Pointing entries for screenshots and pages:
## BEGIN

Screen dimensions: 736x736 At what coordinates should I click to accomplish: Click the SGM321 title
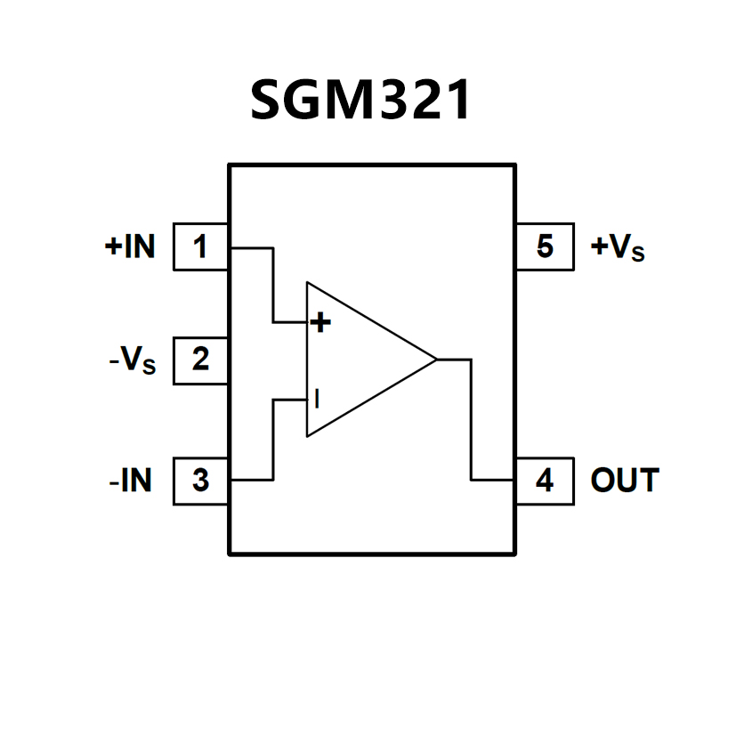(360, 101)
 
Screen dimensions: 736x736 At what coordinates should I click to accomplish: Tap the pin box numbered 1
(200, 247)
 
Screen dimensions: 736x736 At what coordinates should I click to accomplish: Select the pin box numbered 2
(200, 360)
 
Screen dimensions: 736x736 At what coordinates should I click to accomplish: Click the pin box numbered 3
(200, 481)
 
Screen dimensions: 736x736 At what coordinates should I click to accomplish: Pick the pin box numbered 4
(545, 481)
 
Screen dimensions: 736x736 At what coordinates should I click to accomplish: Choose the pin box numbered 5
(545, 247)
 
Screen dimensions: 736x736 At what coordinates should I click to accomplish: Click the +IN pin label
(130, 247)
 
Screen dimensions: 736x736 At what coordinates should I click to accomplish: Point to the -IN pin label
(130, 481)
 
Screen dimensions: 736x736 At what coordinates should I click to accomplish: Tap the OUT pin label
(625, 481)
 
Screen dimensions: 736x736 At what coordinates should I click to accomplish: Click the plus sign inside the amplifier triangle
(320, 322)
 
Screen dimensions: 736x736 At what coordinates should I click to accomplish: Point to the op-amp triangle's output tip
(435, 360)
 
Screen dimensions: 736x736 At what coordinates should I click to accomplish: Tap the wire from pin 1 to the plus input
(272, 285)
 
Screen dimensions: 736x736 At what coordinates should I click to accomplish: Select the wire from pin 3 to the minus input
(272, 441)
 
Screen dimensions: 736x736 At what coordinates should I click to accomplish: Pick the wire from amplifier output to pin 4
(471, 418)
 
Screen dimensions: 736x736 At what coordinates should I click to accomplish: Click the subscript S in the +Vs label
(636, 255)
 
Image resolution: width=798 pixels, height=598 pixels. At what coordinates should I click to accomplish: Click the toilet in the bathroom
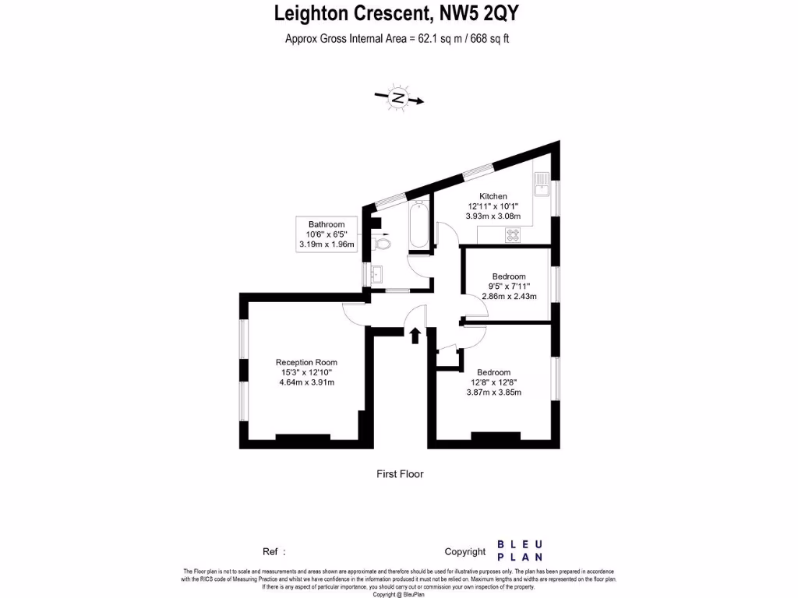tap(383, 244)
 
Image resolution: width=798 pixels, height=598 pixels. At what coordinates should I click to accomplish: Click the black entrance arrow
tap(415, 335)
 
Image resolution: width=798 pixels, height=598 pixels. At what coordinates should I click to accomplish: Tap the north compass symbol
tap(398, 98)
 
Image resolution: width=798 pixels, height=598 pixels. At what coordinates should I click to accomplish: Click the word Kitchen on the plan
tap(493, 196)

## END

### Given problem
Copy the entries again word for word, from the start of the entries up to and including the line that contains "tap(383, 244)". Leave the pictures out of your answer.

### Completed exercise
Screen dimensions: 736x736 At what coordinates should I click to accomplish: Click the SGM321 title
(360, 101)
 
Screen dimensions: 736x736 At what coordinates should I click to accomplish: Tap the pin box numbered 1
(200, 247)
 
Screen dimensions: 736x736 At what coordinates should I click to accomplish: Select the pin box numbered 2
(200, 360)
 
Screen dimensions: 736x736 At what coordinates should I click to accomplish: Click the pin box numbered 3
(200, 481)
 
Screen dimensions: 736x736 At what coordinates should I click to accomplish: Pick the pin box numbered 4
(545, 481)
 
Screen dimensions: 736x736 At what coordinates should I click to accomplish: Choose the pin box numbered 5
(545, 247)
 
Screen dimensions: 736x736 At what coordinates should I click to accomplish: Click the +IN pin label
(130, 247)
 
Screen dimensions: 736x736 At what coordinates should I click to accomplish: Point to the -IN pin label
(130, 481)
 
Screen dimensions: 736x736 At what coordinates should I click to accomplish: Tap the OUT pin label
(625, 481)
 
Screen dimensions: 736x736 At what coordinates should I click to accomplish: Click the plus sign inside the amplifier triangle
(320, 322)
 
Screen dimensions: 736x736 At what coordinates should I click to accomplish: Point to the op-amp triangle's output tip
(435, 360)
 
Screen dimensions: 736x736 At what coordinates should I click to accomplish: Tap the wire from pin 1 to the plus input
(272, 285)
 
Screen dimensions: 736x736 At what coordinates should I click to accomplish: Select the wire from pin 3 to the minus input
(272, 441)
 
Screen dimensions: 736x736 At what coordinates should I click to accomplish: Pick the wire from amplifier output to pin 4
(471, 418)
 
Screen dimensions: 736x736 At what coordinates should I click to accomplish: Click the subscript S in the +Vs label
(636, 255)
 
Image resolution: width=798 pixels, height=598 pixels. At what coordinates should I click to accomplish: Click the toilet in the bathroom
tap(383, 244)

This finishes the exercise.